'My name, sir,' replied the old man most unexpectedly, 'is Dorrit.'
Arthur pulled off his hat to him. 'Grant me the favour of half-a-dozen
words. I was wholly unprepared for your announcement, and hope that
assurance is my sufficient apology for having taken the liberty of
addressing you. I have recently come home to England after a long
absence. I have seen at my mother's--Mrs Clennam in the city--a young
woman working at her needle, whom I have only heard addressed or spoken
of as Little Dorrit. I have felt sincerely interested in her, and have
had a great desire to know something more about her. I saw her, not a
minute before you came up, pass in at that door.'
The old man looked at him attentively. 'Are you a sailor, sir?' he
asked. He seemed a little disappointed by the shake of the head that
replied to him. 'Not a sailor? I judged from your sunburnt face that you
might be. Are you in earnest, sir?'
'I do assure you that I am, and do entreat you to believe that I am, in
plain earnest.' 'I know very little of the world, sir,' returned the other, who had a
weak and quavering voice. 'I am merely passing on, like the shadow over
the sun-dial. It would be worth no man's while to mislead me; it would
really be too easy--too poor a success, to yield any satisfaction. The
young woman whom you saw go in here is my brother's child. My brother
is William Dorrit; I am Frederick. You say you have seen her at your
mother's (I know your mother befriends her), you have felt an interest
in her, and you wish to know what she does here. Come and see.'
He went on again, and Arthur accompanied him.

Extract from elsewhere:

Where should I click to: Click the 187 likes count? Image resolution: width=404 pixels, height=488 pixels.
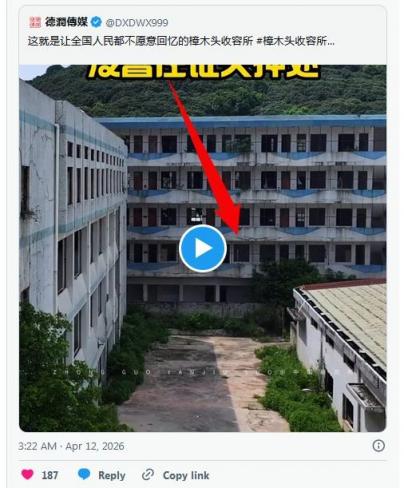50,475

'My brother,' said the old man, pausing on the step and slowly facing
round again, 'has been here many years; and much that happens even among
ourselves, out of doors, is kept from him for reasons that I needn't
enter upon now. Be so good as to say nothing of my niece's working at
her needle. Be so good as to say nothing that goes beyond what is said
among us. If you keep within our bounds, you cannot well be wrong. Now!
Come and see.' Arthur followed him down a narrow entry, at the end of which a key was
turned, and a strong door was opened from within. It admitted them into
a lodge or lobby, across which they passed, and so through another door
and a grating into the prison. The old man always plodding on before,
turned round, in his slow, stiff, stooping manner, when they came to the
turnkey on duty, as if to present his companion. The turnkey nodded; and
the companion passed in without being asked whom he wanted.